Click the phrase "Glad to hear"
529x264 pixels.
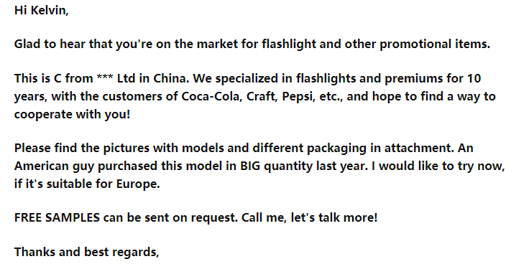click(x=50, y=44)
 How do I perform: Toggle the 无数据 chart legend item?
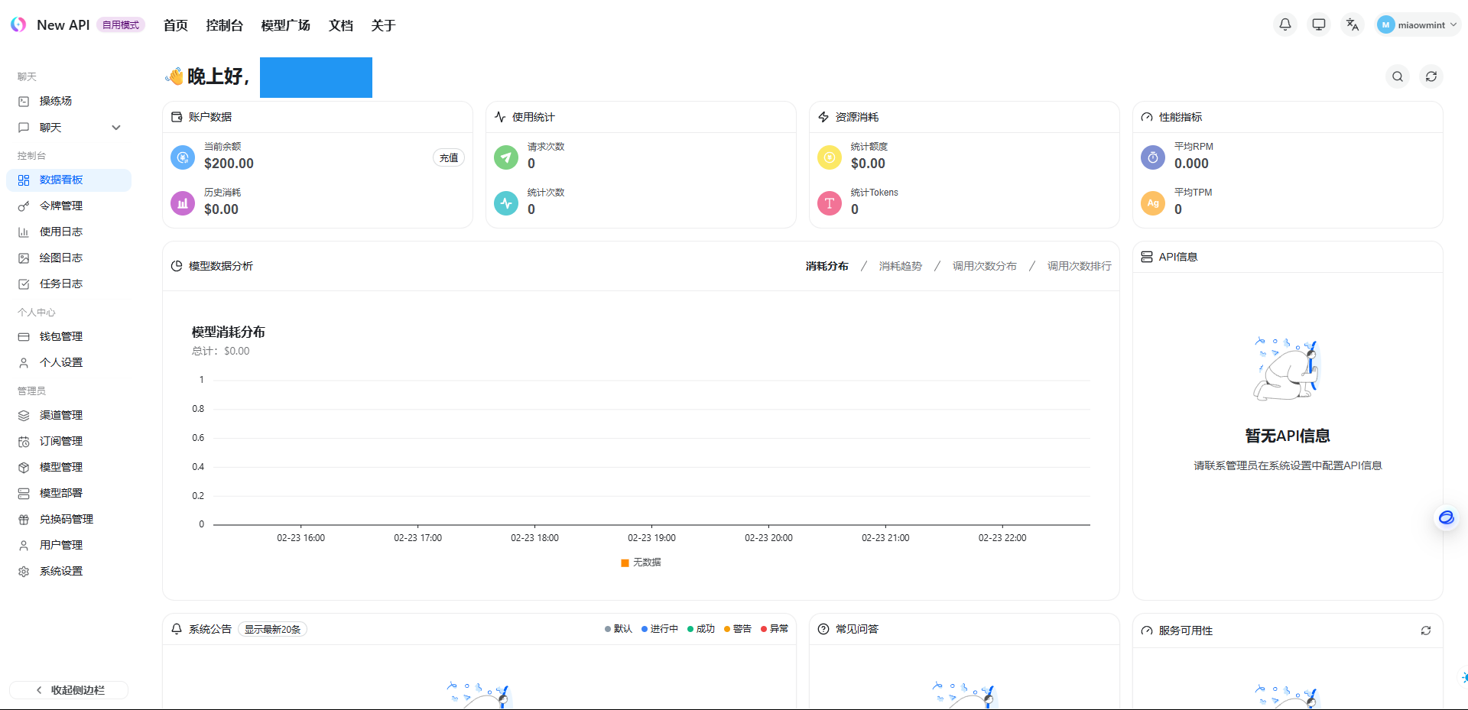[x=647, y=562]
::::
Problem statement
Output everything in the records exactly, leaving pictures out.

Exercise response
Click the phrase "Glad to hear"
529x264 pixels.
click(x=50, y=44)
 How do I perform: Toggle the 无数据 chart legend item?
[x=647, y=562]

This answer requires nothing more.